In parallel you also can find his works in science fiction. In fact, in 2001, he was already among the founders, together with Enrico Di Stefano, of the publication Fondazione SF Magazine. This magazine received the award of the best Italian Science Fiction fanzine in Fiuggiin in 2006, 2008 and 2010. In 2009 he was honored with the "Premio Italia" award with the short story "Guardia Medica" (Night Doctor), that had already appeared on the "Fondazione SF Magazine" no. 14. In 2009 he also published the novel Kronos (Ed. Della Vigna_Publisher ), a sci-fi mystery, where you find old investigative methods and new technologies, exploring a future in which a powerful corporation holds in its hands the destiny of the world. The novel has been greeted positively by the public  and reviewers  so as to persuade Chillemi to write and publish a short story sequel "Il Lato Oscuro Di Kronos" (The Dark Side of Kronos)  which in 2011 won in "the best story category in an amateur publication" award of "Premio Italia". The story was to be resumed in 2011 by putting it in an anthology of the same title, set in the universe of Kronos, published by Ed.Della Vigna .
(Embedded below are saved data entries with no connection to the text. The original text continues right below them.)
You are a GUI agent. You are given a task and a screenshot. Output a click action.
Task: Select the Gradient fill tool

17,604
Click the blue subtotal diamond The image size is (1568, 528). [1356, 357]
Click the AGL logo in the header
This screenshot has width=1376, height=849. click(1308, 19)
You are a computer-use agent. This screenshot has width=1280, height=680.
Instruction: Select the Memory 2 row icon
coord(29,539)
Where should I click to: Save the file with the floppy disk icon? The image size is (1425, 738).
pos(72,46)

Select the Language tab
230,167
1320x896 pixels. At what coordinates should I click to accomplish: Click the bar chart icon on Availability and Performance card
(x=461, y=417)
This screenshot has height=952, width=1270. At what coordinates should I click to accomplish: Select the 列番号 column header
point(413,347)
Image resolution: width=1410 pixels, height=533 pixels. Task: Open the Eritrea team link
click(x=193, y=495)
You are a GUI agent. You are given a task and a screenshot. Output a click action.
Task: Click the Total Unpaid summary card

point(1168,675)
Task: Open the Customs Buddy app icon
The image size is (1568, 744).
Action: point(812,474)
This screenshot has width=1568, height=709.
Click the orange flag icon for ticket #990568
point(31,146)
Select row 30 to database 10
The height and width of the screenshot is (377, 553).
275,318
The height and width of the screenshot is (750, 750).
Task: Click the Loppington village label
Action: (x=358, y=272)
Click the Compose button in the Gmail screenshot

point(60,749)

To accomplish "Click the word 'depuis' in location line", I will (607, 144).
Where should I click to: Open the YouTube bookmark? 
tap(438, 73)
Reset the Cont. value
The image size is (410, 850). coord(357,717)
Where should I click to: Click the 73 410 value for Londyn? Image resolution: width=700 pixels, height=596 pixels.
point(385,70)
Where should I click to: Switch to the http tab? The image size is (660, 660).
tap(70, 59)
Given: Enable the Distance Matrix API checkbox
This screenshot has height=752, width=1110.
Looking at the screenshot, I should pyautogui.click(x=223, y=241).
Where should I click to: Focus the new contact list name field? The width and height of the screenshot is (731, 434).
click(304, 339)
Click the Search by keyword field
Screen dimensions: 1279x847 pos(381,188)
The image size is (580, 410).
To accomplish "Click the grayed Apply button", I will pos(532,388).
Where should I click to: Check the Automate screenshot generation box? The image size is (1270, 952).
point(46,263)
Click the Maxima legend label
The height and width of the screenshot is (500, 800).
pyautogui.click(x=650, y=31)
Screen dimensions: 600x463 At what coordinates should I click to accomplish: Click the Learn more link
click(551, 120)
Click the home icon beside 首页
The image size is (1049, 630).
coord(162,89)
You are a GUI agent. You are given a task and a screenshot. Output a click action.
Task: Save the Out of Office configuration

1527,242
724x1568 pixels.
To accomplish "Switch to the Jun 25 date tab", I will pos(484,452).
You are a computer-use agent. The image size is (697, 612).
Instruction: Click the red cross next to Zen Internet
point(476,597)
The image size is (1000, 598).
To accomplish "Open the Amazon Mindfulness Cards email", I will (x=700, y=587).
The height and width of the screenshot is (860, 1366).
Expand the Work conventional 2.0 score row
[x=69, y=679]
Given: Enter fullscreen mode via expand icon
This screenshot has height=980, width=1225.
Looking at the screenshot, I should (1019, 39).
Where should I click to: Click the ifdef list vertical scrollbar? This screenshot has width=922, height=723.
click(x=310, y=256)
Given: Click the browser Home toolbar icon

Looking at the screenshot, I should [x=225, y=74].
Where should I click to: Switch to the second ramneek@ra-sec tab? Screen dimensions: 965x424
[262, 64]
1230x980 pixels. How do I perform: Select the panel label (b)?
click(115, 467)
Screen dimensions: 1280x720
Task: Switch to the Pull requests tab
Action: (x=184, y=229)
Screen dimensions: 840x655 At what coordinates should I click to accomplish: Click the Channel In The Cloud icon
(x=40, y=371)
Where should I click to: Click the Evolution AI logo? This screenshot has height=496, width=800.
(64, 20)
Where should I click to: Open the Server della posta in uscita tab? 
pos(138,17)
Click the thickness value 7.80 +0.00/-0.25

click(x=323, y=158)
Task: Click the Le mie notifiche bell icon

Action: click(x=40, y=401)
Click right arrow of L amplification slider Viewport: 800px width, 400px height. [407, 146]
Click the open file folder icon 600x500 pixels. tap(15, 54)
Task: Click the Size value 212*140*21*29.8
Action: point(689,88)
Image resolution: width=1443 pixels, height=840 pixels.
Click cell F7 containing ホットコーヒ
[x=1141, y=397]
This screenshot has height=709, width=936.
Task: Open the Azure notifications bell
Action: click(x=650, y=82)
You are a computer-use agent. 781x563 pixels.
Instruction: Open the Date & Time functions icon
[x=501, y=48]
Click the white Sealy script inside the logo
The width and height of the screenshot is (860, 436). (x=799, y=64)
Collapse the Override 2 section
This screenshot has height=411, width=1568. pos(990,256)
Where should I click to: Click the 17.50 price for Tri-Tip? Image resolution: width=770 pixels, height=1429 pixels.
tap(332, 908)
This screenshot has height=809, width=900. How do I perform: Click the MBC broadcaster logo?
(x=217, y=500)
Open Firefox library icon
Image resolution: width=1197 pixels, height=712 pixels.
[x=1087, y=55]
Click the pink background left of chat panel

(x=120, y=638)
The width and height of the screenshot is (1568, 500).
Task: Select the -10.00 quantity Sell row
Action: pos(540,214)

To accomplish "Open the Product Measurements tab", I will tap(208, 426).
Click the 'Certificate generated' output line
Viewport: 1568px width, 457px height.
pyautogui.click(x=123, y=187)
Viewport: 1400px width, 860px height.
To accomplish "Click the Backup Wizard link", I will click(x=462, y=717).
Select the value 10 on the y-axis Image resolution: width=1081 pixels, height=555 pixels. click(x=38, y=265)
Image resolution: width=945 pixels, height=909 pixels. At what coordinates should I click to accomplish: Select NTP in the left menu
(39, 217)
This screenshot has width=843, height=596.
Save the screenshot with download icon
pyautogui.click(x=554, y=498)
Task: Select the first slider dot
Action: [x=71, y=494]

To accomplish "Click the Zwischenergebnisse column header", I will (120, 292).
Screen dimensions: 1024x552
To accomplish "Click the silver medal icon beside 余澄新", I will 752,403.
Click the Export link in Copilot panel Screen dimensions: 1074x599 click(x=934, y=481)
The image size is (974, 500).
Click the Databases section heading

Earlier in  2010, he won the Special Jury Prize in the J. Verne competition, with his tale "Ho Visitato un Cimitero di Alieni" (I visited a cemetery of Aliens) and the "Premio Italia Award" for his essay "Star Trek Lo Scisma" (Star Trek The Schism) published in an amateur publication (fanzine, Fondazione SF Magazine no. 15), wherein he analyzed and reviewed the latest Star Trek movie. Very active in Fantasy and Science Fiction (with many contributions as a Star Trek'' fan writer and essayist of the popular television series), he is present in magazines, anthologies and websites with numerous stories, poems, articles and essays. Among his activities you'll note the organization of a cultural event, thanks to him, of the idea and realization of the first Aetnacon, a Science Fiction and Fantasy convention, held between 25 and 26 September 2010, in Catania at the Botanical Garden (which, in 2011 was followed by a second convention). The convention had the English writer Ian Watson, the essayist and novelist Roberto Quaglia, and the publisher Ugo Malaguti and Donato Altomare as guests of honor.

References 

 1990. La Voce della Memoria ed. CDE (Poesie)
 1992. C'é Qualcuno là Fuori? ed. CDE (Racconti)
 1994. Antehac 20.87 ed. Omega Press (Fumetto)
 1994. Il Tocco dell'Innocenza ed. Omega Press (Fumetto)
 2000. L'Ultima Visita ed. La Gazzetta di Parma (Racconto vincitore del Premio Guareschi)
 2003. Fare Teatro A Scuola ed. L'Almanacco (Saggio)
 2004. Federico Piccolo Grande Re ed. L'Almanacco (Romanzo)
 2009. Kronos ed. Della Vigna (Romanzo)
 2010. Federico la Favolosa Infanzia di un Sovrano Leggendario ed. Della Vigna (Romanzo)
 2011. Il Lato Oscuro della Kronos ed. Della Vigna (Racconti).